Berkumpul dalam melaksanakan tahlilan merupakan tradisi yang telah diamalkan secara turun temurun oleh mayoritas umat Islam di Indonesia dengan membaca dzikir dan ayat- ayat Alquran. Umumnya tahlilan di Indonesia sendiri dilakukan oleh bapak-bapak sementara ibu-ibunya membantu di dapur dan keperluan lainnya. Meskipun ketentuan tahlilan tidak diajarkan langsung oleh Rasulullah SAW, namun kegiatan tersebut dibolehkan (jaiz) karena tidak satupun unsur-unsur yang terdapat di dalamnya bertentangan dengan ajaran Islam, misalnya pembacaan surat Yasin, tahlil, tahmid, tasbih, dan semacamnya.

Kebiasaan di sebagian negara mengenai pertemuan di masjid, rumah atau di kubur untuk membaca Alqur’an yang pahalanya dihadiahkan kepada orang yang meninggal dunia, tidak diragukan lagi hukumnya boleh (jaiz) jika di dalamnya tidak terdapat kemaksiatan dan kemungkaran, meskipun tidak ada penjelasan (secara dzahir) dari syari’at. Kegiatan di majlis ini bukanlah sesuatu yang haram (muharram di nafsih), apalagi jika di dalamnya diadakan kegiatan yang dapat menghasilkan ibadah seperti membaca Alqur’an atau lainnya kepada orang yang telah meninggal dunia.

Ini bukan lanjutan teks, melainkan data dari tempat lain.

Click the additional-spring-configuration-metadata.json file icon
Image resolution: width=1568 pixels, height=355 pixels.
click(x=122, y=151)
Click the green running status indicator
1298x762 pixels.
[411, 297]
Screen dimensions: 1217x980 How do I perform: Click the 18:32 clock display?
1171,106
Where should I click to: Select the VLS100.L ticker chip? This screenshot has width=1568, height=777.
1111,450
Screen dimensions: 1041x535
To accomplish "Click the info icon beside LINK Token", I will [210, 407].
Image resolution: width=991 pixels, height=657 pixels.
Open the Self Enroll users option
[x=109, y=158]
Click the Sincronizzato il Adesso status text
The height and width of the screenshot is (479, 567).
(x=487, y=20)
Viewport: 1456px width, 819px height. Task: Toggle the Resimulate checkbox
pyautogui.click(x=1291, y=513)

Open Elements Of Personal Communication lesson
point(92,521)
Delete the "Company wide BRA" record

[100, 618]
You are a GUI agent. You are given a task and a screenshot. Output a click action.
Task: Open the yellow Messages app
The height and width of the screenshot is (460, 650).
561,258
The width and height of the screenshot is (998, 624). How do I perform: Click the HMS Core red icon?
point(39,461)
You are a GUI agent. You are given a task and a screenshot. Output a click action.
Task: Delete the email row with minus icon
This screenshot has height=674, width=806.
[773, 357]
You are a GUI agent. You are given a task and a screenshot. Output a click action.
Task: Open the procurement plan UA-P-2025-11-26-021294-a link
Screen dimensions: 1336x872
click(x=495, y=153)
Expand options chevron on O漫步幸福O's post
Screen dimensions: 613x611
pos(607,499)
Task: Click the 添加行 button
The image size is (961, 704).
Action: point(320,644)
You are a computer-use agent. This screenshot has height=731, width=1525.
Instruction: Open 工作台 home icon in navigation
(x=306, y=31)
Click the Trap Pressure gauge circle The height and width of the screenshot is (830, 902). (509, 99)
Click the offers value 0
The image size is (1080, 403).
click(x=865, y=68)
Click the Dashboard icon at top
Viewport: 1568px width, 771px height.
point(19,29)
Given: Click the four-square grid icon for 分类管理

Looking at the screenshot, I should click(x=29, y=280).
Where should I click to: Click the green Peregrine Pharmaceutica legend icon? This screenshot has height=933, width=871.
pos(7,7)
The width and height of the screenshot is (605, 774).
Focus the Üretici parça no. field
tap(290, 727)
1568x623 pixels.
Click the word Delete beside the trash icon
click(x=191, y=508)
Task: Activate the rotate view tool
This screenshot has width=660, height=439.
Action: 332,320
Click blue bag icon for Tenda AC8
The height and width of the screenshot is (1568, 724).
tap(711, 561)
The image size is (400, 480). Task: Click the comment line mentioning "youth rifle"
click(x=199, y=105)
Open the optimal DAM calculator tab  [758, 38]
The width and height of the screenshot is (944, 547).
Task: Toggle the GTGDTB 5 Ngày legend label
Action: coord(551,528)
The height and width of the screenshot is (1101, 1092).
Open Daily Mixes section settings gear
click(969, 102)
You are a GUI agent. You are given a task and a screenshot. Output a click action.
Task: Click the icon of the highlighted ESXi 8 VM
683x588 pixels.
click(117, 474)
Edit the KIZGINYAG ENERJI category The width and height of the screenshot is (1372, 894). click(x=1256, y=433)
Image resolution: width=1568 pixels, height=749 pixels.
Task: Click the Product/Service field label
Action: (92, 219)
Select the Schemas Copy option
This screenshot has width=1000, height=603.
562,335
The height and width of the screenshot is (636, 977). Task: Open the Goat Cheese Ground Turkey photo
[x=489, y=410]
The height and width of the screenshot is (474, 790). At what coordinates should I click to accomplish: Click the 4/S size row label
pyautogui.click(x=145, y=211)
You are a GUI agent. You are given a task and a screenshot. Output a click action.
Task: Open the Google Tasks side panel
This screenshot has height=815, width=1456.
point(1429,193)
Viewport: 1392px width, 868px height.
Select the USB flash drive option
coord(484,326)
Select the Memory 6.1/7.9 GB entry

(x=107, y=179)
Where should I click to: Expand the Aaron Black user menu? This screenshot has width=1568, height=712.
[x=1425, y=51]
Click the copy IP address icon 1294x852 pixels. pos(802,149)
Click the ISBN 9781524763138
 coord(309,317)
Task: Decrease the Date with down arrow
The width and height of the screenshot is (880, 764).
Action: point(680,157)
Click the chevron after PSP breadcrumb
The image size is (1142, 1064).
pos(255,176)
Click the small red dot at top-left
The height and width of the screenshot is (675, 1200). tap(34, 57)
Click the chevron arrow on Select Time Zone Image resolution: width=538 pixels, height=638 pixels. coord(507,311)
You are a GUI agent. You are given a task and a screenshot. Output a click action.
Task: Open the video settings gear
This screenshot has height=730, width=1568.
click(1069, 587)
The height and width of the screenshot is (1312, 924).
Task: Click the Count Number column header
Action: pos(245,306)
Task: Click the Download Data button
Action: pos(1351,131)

Bahkan ada beberapa jenis bacaan yang didasarkan pada hadis sahih seperti ”Bacalah surat Yasin di antara kamu”. Tidak ada bedanya apakah pembacaan surat Yasin itu dilakukan bersama-sama di dekat mayit atau di atas kuburnya, dan membaca Alquran seluruhnya atau sebagian, baik dilakukan di masjid atau di rumah”. (Ar-Rasail Al- Salafiyah, 46).

Yang tidak diperbolehkan adalah perkumpulan keluarga untuk meratapi kepergian mayit yang mencerminkan kesedihan mendalam karena ditinggalkan oleh orang yang dicintai. Seolah-olah tidak menerima ketentuan Allah. Dan acara tahlilan yang menyimpang akidah seperti pengkultusan seseorang yang diyakini mampu mendatangkan manfaat dan kerugian tertentu bagi jenazah. Pelaksanaan tahlil secara esensial merupakan perwujudan dari tuntunan Rasulullah SAW.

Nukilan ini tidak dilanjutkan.